The oldest films I have previously reviewed on this site have been from the years 1913 and 1914, and I personally think it is very difficult to go any further back in time than that when you are looking for good feature films. But shorter films of more than just curiosity interest certainly exist from earlier, and we now end our Short Film Month by looking at one example.

There can be no denying that D. W. Griffith was one of the most important early pioneers in Hollywood, which first started to attract filmmakers around this time. One of his earliest Hollywood productions was The Unchanging Sea.

Arthur V. Johnson and Linda Arvidson in D. W. Griffith's The Unchanging Sea (1910)

These many years later, the film does feel a bit aged. The camera is mostly static; actors move around inside the picture as if on a stage. But this was conventional at the time, and even with this limitation, Griffith manages to create magnificent tension and visual poetry. The first half, in particular, is excellent, though melodrama creeps into the later part of the film.

Griffith had his greatest period – both in terms of artistic achievement and popularity – a few years later with films such as The Birth of a Nation (1915) and Broken Blossoms (1919). But some of his early shorts are also worth exploring, and The Unchanging Sea is definitely one of them.

This film is best enjoyed for the beautiful sceneries of the sea and the fishing village. Griffith apparently built no sets, but used a real village in California as his backdrop, for excellent effect. The documentary qualities of this film are considerable.
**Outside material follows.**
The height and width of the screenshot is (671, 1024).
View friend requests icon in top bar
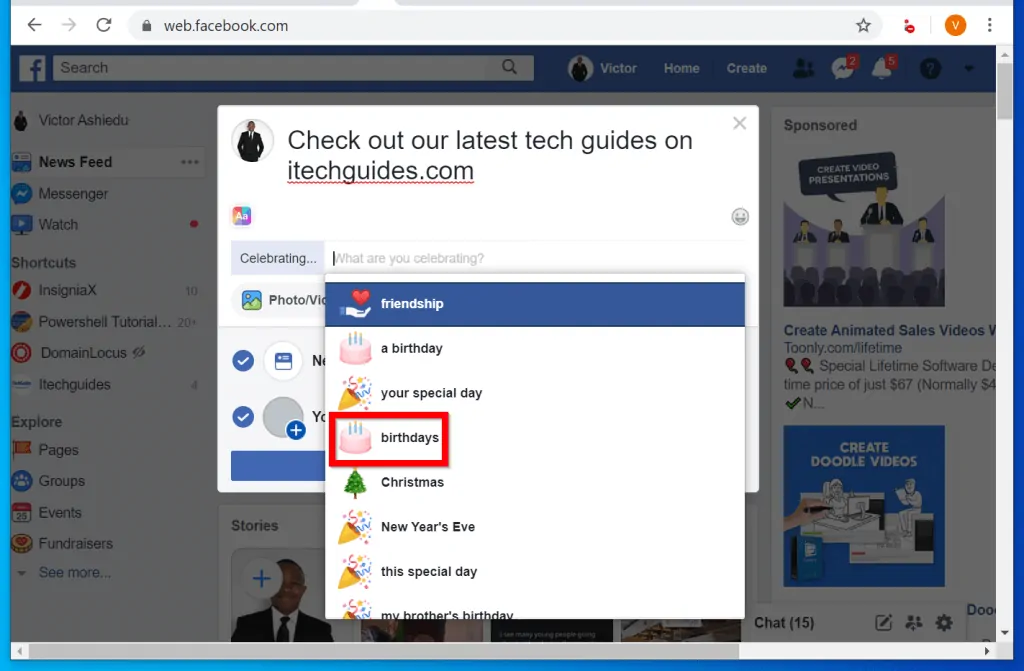coord(805,68)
The film is also noticeable for an early appearance by Hollywood star Mary Pickford as the fisherman’s adult daughter.

Linda Arvidson in D. W. Griffith's The Unchanging Sea (1910)

The Unchanging Sea
Download link
Year: 1910
Running time: 14 min
Director: D. W. Griffith
Stars: Arthur V. Johnson, Mary Pickford
Image quality: Acceptable
Resolution: Medium (640×480)
Soundtrack: None
Best file format: DivX (72 M)

The Pawn Shop (1916)

October is Short Film Month, and today we celebrate one of the most important short film creators ever, Charlie Chaplin. A good many of his shorts are available at the Internet Archive, and today’s pick is one of the best, The Pawn Shop (more commonly written togeter as The Pawnshop, but the version at the Internet Archive has the word split), which premiered exactly one hundred years and eight days ago.

Charles Chaplin and John Rand in The Pawnshop (1916)

Chaplin had an amazing career in the movies. He began making film in 1914, and in that year alone acted in about 35 films, 20 of which he directed. The following year, he was down to 14 titles, almost all of which he directed. By 1916, production had gone down to 9, and he directed everything himself. Quite frankly, his first attempts were not always very funny, at least not a hundred years later, but already by 1916, every single one of his films ranged from hilarious or astonishing. Diminishing volume and increasing quality continued to go hand in hand, and when he made his masterpiece The Kid (1921), he was down to only two films that year.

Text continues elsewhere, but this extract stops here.